MySQL’s FEDERATED storage engine: Part 2

In part 1 of this series I examined the behavior of MySQL’s FEDERATED storage engine by running queries with the general query log enabled on the remote server. In this article I take a higher-level view. I summarize my findings from the first article, then give my thoughts on the engine’s strengths and weaknesses.

How the engine works

The FEDERATED engine accesses a remote table via a normal mysql client connection. Every constraint of normal connections applies, such as timeouts. The user account used for the connection is subject to normal grants on the remote table, though permissions can be further restricted for the local “copy” of the remote table. At least one connection to the remote server is opened per FEDERATED table. If a table needs to be opened several times at once (e.g. in a self-join), additional connections are opened, and cached for future use.

The storage engine issues SHOW TABLE STATUS against the remote table before (nearly) every query. There is one important exception, which I’ll get to.

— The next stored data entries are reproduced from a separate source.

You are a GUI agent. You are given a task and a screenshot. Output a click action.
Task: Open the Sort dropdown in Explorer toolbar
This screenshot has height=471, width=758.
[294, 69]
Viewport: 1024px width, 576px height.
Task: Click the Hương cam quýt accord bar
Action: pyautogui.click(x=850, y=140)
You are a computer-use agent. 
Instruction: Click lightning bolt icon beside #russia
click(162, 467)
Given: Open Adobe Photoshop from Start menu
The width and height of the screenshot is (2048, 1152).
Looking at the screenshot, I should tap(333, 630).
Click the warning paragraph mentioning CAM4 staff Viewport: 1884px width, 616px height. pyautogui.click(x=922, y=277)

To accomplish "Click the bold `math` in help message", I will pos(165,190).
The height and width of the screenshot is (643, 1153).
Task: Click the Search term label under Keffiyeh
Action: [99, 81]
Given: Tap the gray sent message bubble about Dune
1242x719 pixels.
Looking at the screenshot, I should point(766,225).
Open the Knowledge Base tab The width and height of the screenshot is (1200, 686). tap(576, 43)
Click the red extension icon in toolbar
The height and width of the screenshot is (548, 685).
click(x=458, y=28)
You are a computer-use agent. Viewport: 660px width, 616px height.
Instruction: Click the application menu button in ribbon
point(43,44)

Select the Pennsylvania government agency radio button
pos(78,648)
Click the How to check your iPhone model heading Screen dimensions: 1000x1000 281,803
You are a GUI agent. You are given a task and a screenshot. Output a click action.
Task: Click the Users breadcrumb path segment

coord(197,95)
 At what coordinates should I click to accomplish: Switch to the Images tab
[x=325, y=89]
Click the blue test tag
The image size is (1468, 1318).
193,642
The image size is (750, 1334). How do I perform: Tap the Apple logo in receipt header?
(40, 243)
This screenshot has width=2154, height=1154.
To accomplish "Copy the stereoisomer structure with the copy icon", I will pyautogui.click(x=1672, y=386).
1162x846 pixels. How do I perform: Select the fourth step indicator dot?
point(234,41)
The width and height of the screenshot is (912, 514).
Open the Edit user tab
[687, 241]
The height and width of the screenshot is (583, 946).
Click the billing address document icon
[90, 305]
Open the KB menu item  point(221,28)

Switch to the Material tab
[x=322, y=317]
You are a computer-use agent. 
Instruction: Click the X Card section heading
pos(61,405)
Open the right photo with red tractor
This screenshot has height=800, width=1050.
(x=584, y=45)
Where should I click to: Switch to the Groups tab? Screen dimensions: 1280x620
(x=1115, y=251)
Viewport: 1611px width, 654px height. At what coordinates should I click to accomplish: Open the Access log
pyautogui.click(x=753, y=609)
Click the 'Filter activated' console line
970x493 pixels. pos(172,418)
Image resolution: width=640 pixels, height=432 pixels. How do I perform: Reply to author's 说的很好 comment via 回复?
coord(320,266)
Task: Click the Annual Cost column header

The storage engine appears to follow only a few simple rules. It can fetch a single row, a range of rows, or all the rows in the table. If you ask it for anything else, such as a COUNT(*) query, it will execute your query by fetching all the rows over the network connection, then running the COUNT() over them. It always fetches entire rows. For example, if you ask for just one column, it’ll fetch all columns for each row, and discard the ones you didn’t ask for.

The engine reads all data before it writes, so if you ask it to delete or update a row it will fetch it first, then send it back to the remote server with every column in the WHERE clause and a LIMIT of 1 (apparently the FEDERATED engine would rather be safe than sorry). If you ask for many rows to be changed or deleted, it will fetch them all, then issue the queries back one row at a time. TIMESTAMP columns do not get auto-updated in this process.

The most interesting case is INSERT. The engine doesn’t do a read before an INSERT, nor does it issue SHOW TABLE STATUS first. This means INSERT statements have less overhead than other statements, though even INSERT is done a row at a time when there are many rows to do. Another nice thing about INSERT: if the remote table has an AUTO_INCREMENT column, LAST_INSERT_ID() will work normally.

The engine does not support REPLACE, ON DUPLICATE KEY UPDATE, or INSERT IGNORE. These get translated to INSERT.

Contrary to the manual, you don’t need to make the FEDERATED table’s definition match the table definition on the remote server. You can omit columns or indexes, re-order columns, add columns that don’t exist, and change data types. The engine copes well. It fills in missing columns with defaults, casts values when possible, and omits columns that don’t exist on the remote server. There are cases where you’ll get an error, but fewer than I expected. The engine doesn’t seem to honor column names, but only pays attention to the relative position of columns.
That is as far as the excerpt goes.